MUA’s need to eat or we tend to get ‘hangry’ (like when you’re so hungry you get angry).
Obviously everybody needs to eat, but with potential clients haggling for the lowest price and in struggling economies, for many creatives, getting paid enough to live is a problem.
I’ve had some personal experiences where it has been incredibly difficult to get paid from clients. One time a colleague and I had to awkwardly wait around for some time at the end of a job, repeatedly asking various members of a wedding party, who all had their makeup beautifully done by us, “Who do we see for payment?”, with my voice slightly rising in tone each time I had to ask again… I knew if I made it awkward enough for them, eventually somebody would pay us. My colleague later thanked me, she said she would have been too embarrassed to do that on her own and unfortunately I can almost bet that our client was hoping that would be the case. 👎
There have been many occasions where clients have wanted makeup trials for free or because I love my job, there is often an expectation that I’ll do it for free, or for less.
It’s just wrong!
Fair pay for artists is a constant struggle, with creatives often told that they’re receiving payment through recognition, exposure and experience, but those three things don’t pay the bills. In Australia the social security system doesn’t even recognise being an artist of any kind as a job!https://visualarts.net.au/advocacy/campaigns/artists-fees/
More than ever clients are driven by the $$bottom line and feel it’s ok to haggle on price for services.

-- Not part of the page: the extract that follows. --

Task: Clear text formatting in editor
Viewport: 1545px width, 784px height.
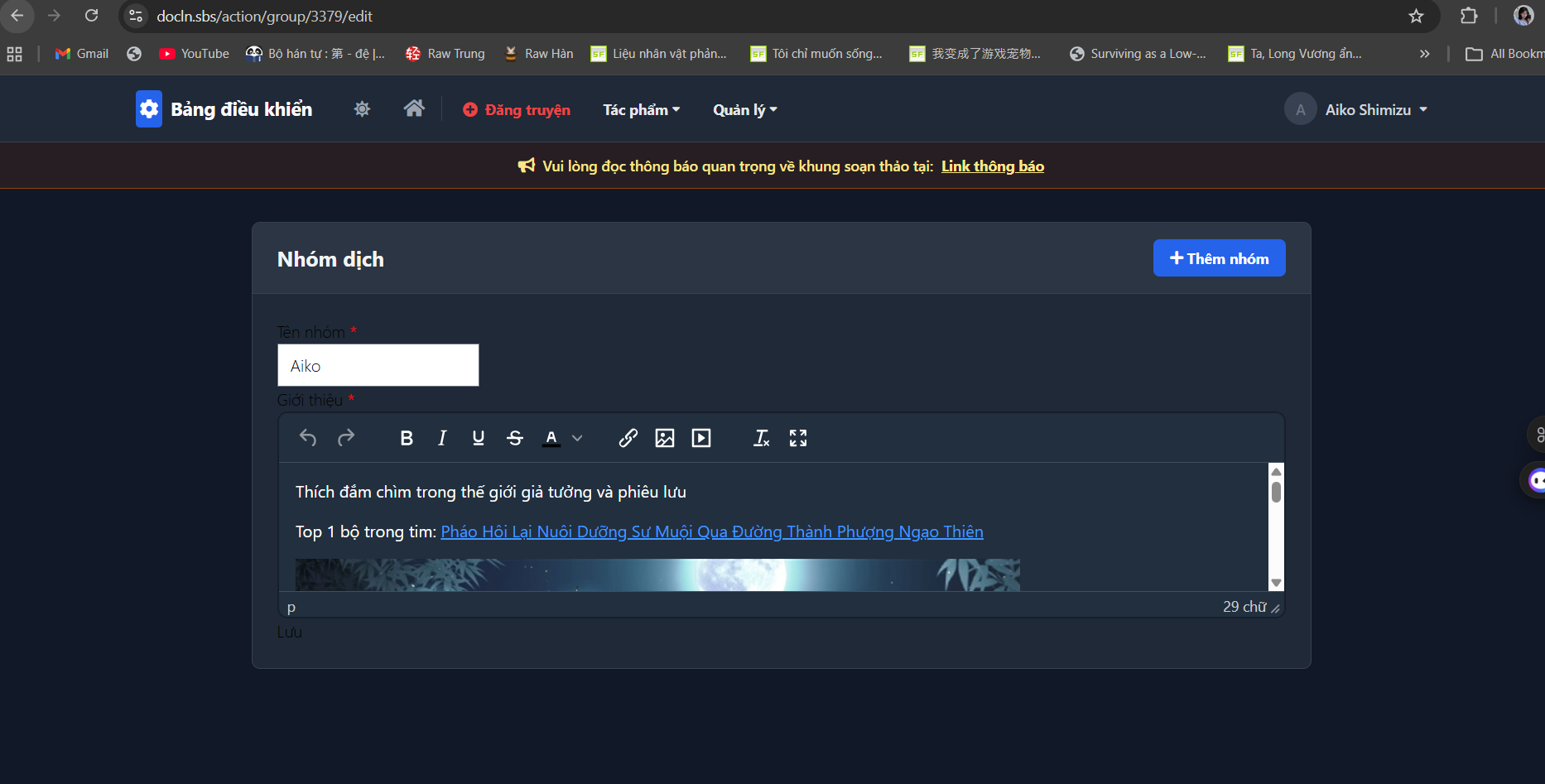Action: click(x=761, y=438)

While cosmetics is a boom industry, in my experience the cost of makeup services has largely plateaued in the last 6 years.
Some Mua’s are afraid to set higher fees mainly because they’re competing with masses of unqualified folk who offer beauty, hair and makeup services for cheap.
I’ve known many qualified Mua’s trying to compete by advertising services for as little as $40AU – using today’s exchange rate that’s $29.63 USD, or $22.63 Pounds, or $25.39 Euro. 😱
$40 an hour might seem ok if you don’t have all of the expenses that go with working for yourself, like your makeup kit, transport, websites, advertising, consumables, equipment and tools, a studio or shop front..
This lowest possible price is what some clients expect me to work for and it’s not just me, for 1000’s who take this career seriously and have to earn a living from it (you know like eat, afford housing, save up superannuation etc.) clients believe that this lowest possible price is fair pay.
Some clients argue ‘but your services aren’t redeemable on products’ (like they are in department stores) – yeah that’s right, what’s in my kit is my choice selection of makeup products, which I have sought out, trialled and purchased especially from a hundred or more different brands, to use especially on my clients. My products aren’t supplied for free by an employer.
To put it into perspective, if you purchased every individual product which I’d use for a standard makeup on a client, you’d need to spend between $800-$900, that’s not including any brushes or tools.
Most importantly it’s not just the products or the tools (which anybody could purchase) that’s worth paying for, but it’s how an artist puts it all together with their understanding of colour, balancing features, skin, artistic style, technique and product knowledge – it’s the artist that’s worth paying for.